In full and without deviation, reproduce the records that follow.
Top of RECORDED DATA
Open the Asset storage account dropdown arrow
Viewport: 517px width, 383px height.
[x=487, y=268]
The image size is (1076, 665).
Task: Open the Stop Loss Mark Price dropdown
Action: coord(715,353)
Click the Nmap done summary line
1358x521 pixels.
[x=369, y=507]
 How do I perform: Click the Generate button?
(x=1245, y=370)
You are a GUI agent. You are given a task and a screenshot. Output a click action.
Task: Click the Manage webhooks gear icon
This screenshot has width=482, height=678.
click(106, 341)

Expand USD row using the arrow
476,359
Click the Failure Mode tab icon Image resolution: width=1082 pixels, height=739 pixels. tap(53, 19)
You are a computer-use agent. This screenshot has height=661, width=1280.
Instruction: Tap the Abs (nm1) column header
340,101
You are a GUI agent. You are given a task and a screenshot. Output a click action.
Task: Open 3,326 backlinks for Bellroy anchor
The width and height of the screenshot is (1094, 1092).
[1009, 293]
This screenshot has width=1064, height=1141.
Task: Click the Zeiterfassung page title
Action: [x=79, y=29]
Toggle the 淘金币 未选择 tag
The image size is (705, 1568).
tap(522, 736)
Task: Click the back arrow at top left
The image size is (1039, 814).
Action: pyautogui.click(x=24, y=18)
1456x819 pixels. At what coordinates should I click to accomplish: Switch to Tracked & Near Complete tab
Bottom of RECORDED DATA
▸ **WRITTEN SOLUTION**:
Open the Asset storage account dropdown arrow
Viewport: 517px width, 383px height.
[x=487, y=268]
The image size is (1076, 665).
Task: Open the Stop Loss Mark Price dropdown
Action: coord(715,353)
Click the Nmap done summary line
1358x521 pixels.
[x=369, y=507]
 How do I perform: Click the Generate button?
(x=1245, y=370)
You are a GUI agent. You are given a task and a screenshot. Output a click action.
Task: Click the Manage webhooks gear icon
This screenshot has width=482, height=678.
click(106, 341)

Expand USD row using the arrow
476,359
Click the Failure Mode tab icon Image resolution: width=1082 pixels, height=739 pixels. tap(53, 19)
You are a computer-use agent. This screenshot has height=661, width=1280.
Instruction: Tap the Abs (nm1) column header
340,101
You are a GUI agent. You are given a task and a screenshot. Output a click action.
Task: Open 3,326 backlinks for Bellroy anchor
The width and height of the screenshot is (1094, 1092).
[1009, 293]
This screenshot has width=1064, height=1141.
Task: Click the Zeiterfassung page title
Action: [x=79, y=29]
Toggle the 淘金币 未选择 tag
The image size is (705, 1568).
tap(522, 736)
Task: Click the back arrow at top left
The image size is (1039, 814).
Action: pyautogui.click(x=24, y=18)
1456x819 pixels. At what coordinates should I click to accomplish: Switch to Tracked & Near Complete tab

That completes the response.